Mr Biden, after a last pitch in the crucial state of Pennsylvania, struck a cautious tone, saying that “it’s just so uncertain”.
“I’m superstitious about predicting what an outcome’s gonna be until it happens … but I’m hopeful,” he added.
National polls have consistently put Mr Biden ahead, but the race was predicted to be closer in the battleground states.
Nigel Farage, the Brexit Party leader who has joined Mr Trump on the campaign trail, told the PA news agency high turnout could be bad news for his ally.
He said: “Obviously, it’s tough to judge. We’re dealing with a huge turnout, unprecedented in modern times. I have memories of the UK referendum, we had a huge turnout and Brexit won.”
Anticipation was building in downtown Washington DC as nervous voters wait for the national picture to become clearer.
As temperatures dropped, protesters gathered on Black Lives Matter Plaza Northwest near the White House.

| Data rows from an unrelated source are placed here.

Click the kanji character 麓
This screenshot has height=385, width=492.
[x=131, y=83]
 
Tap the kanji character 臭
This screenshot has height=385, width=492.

They were mainly peaceful but, at one point, some squared off with officers with at least two men being detained.
Chants of “f*** the police” and “no justice, no peace” broke out while demonstrators called on police to release the men.
While the vast majority of the crowd of thousands was made up of Biden supporters, the few Trump fans walked freely while wearing “Make America Great Again” caps.
Bernadette Eichbelberger, a 68-year-old retired health care worker, admitted the wait for results had frayed her nerves.
She said she has spent much of the last week phoning potential voters for Mr Biden and is fearful of what another victory for Mr Trump will mean for the country.
“I’ve been worried for the last year,” she told the PA news agency. “I’ve been sick for the last four years of what he’s done to this country. It would only get worse, we will become a fascist country if he gets elected.”
Each state gets a number of electoral college votes roughly in line with its population and they largely hand them all to the winner in that state. With 538 up for grabs across the States, 270 is the key number to win the presidency.
But the election night itself looked unlikely to reveal the definite answer many want with results as close as they were.
Mr Trump had already jeopardised the likelihood of a simple race by refusing to commit to a peaceful transition of power and having warned of a “rigged election”.
Along with his attacks, which have largely centred on unfounded claims over postal voting, he has threatened to challenge the result in the courts if it is not in his favour.
The president has invited hundreds of supporters to an election party inside the White House. Mr Biden will await the results in his hometown of Wilmington, Delaware.